[What the task asks]:
Count the rows of the material below that contain the string "line", and reply with that number alone.

[Data excerpts]:
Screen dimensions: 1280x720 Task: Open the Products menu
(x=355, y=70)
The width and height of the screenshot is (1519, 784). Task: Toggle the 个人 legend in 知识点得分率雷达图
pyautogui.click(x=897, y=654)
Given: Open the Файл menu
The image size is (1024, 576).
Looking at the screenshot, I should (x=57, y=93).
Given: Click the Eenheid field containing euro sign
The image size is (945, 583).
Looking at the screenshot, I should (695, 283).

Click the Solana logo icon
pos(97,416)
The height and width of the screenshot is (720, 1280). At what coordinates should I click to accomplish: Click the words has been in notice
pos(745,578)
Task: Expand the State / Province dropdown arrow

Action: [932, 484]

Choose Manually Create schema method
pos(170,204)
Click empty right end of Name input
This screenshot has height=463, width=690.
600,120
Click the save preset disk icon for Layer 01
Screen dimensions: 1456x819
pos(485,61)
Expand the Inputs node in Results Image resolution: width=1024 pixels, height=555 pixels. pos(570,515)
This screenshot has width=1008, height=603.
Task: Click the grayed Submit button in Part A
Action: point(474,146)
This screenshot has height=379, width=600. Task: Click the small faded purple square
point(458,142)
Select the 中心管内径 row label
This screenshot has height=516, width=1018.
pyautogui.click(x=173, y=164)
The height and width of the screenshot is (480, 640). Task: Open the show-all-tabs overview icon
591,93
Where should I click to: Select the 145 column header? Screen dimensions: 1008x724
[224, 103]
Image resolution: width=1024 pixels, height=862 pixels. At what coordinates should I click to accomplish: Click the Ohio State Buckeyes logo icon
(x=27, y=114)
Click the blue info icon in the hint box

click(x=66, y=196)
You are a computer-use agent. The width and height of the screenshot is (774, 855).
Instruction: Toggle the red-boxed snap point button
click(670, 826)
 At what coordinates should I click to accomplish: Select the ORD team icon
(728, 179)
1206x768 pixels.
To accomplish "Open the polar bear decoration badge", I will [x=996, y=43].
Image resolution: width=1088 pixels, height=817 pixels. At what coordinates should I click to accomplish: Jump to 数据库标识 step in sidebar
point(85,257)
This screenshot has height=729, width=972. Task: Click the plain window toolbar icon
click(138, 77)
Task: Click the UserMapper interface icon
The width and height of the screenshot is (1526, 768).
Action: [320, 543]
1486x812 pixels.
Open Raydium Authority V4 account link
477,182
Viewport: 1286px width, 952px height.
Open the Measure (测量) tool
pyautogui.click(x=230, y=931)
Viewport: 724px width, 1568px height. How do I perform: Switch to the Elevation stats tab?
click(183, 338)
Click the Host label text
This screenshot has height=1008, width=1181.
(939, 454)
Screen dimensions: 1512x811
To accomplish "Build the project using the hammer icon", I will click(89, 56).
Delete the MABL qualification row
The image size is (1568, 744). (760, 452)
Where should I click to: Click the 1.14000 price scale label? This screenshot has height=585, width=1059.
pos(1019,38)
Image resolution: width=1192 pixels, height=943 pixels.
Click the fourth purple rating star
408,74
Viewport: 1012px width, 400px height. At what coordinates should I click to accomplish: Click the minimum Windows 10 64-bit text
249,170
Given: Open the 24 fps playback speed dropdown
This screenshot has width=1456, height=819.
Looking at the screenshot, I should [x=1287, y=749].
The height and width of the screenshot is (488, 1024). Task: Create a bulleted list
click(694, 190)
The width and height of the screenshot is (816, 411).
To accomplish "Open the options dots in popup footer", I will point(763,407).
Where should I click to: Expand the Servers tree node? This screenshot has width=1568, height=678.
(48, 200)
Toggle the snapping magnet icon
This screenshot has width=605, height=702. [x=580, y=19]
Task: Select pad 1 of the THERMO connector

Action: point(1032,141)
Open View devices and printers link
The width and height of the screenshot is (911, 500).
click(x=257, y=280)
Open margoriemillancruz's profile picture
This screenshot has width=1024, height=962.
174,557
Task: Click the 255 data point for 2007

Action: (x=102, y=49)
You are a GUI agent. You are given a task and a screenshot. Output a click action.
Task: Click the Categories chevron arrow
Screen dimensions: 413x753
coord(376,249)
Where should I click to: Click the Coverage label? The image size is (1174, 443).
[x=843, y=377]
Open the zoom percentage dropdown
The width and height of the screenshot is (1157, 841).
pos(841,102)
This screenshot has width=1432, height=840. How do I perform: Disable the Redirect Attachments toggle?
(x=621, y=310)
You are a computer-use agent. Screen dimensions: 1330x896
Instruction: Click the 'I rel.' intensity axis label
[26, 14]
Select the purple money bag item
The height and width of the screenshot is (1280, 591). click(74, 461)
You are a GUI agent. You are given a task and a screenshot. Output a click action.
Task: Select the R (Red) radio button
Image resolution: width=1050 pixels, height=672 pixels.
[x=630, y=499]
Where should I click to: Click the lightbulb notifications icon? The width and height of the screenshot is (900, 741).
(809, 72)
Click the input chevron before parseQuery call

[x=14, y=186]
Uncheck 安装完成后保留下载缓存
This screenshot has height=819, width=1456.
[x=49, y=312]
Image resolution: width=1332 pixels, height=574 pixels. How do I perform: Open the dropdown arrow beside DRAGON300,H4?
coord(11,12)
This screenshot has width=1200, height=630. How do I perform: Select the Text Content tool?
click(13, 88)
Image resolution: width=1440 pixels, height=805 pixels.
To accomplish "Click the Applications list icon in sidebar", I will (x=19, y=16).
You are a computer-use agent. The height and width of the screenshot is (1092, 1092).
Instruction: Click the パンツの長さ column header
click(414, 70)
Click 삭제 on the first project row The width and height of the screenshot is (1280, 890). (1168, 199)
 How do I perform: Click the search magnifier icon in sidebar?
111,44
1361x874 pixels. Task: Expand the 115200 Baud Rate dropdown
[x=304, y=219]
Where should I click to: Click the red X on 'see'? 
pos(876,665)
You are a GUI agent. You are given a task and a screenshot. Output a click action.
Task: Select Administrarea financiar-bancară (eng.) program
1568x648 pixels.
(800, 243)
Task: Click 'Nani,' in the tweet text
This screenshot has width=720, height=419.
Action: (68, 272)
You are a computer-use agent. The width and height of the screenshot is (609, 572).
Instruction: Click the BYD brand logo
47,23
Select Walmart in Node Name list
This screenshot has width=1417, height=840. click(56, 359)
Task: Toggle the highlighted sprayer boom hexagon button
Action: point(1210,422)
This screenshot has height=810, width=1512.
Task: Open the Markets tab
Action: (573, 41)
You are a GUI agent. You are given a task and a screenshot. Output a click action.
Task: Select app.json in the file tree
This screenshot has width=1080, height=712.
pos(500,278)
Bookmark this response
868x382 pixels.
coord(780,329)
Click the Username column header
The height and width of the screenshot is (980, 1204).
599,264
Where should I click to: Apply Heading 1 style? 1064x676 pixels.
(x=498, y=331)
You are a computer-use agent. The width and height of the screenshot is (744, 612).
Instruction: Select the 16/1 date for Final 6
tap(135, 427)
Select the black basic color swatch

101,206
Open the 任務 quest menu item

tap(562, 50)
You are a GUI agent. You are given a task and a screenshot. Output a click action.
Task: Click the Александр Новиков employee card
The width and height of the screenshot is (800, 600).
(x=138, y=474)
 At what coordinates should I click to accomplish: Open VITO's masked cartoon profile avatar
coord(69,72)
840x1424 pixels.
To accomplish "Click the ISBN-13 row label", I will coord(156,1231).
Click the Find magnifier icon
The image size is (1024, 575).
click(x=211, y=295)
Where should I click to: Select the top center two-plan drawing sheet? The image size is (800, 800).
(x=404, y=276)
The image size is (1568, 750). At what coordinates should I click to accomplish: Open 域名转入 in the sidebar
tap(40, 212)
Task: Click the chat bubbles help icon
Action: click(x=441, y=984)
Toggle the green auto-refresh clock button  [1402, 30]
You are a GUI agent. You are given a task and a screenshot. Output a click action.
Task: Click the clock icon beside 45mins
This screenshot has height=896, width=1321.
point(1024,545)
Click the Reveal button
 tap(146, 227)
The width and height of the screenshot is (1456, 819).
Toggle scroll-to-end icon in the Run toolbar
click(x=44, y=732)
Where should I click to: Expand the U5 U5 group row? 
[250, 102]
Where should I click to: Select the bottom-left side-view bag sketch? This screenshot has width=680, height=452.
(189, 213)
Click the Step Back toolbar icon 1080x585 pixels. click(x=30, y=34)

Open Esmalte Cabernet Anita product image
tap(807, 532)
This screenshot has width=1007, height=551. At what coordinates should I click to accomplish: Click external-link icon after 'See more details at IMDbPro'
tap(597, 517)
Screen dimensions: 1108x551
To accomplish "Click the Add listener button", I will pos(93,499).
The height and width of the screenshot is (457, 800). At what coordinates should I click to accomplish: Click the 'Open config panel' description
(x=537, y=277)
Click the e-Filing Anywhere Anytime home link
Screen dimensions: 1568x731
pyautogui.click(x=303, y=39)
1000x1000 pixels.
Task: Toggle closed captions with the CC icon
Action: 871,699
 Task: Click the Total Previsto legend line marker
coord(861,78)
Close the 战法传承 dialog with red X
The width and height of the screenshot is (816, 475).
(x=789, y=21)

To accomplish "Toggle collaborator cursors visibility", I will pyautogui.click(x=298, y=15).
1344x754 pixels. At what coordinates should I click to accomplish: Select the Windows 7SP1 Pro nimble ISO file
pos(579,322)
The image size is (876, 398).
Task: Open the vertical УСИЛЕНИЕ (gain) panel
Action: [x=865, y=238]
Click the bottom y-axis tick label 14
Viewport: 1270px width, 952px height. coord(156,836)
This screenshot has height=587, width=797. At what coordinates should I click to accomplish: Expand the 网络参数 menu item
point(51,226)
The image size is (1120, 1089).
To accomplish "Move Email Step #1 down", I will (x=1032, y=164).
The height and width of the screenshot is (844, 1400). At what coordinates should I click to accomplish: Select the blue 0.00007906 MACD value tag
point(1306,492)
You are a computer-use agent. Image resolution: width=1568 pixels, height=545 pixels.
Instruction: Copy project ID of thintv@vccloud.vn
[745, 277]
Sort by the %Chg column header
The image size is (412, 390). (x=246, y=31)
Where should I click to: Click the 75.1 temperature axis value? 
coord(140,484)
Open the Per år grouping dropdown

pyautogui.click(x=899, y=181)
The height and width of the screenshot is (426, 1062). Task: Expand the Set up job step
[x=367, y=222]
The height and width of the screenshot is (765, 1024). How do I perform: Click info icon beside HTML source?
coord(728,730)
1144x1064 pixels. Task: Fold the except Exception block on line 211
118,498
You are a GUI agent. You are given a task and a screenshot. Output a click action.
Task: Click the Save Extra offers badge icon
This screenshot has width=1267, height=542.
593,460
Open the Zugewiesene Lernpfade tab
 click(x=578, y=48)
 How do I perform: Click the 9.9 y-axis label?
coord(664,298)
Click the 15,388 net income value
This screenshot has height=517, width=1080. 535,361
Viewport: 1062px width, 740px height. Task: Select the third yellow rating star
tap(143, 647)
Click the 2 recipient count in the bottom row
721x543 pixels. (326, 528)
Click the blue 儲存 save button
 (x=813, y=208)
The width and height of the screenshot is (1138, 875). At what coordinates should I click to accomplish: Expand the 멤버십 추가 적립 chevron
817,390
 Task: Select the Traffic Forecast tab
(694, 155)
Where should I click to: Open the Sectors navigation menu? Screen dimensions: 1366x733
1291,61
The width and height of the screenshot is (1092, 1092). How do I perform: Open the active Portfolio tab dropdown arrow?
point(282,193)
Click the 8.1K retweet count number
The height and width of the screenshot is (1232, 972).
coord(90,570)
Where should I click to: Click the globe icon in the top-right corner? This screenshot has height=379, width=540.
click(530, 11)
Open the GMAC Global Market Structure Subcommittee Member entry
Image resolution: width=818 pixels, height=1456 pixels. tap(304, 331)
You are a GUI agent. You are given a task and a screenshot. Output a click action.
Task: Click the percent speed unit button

[Task answer]:
2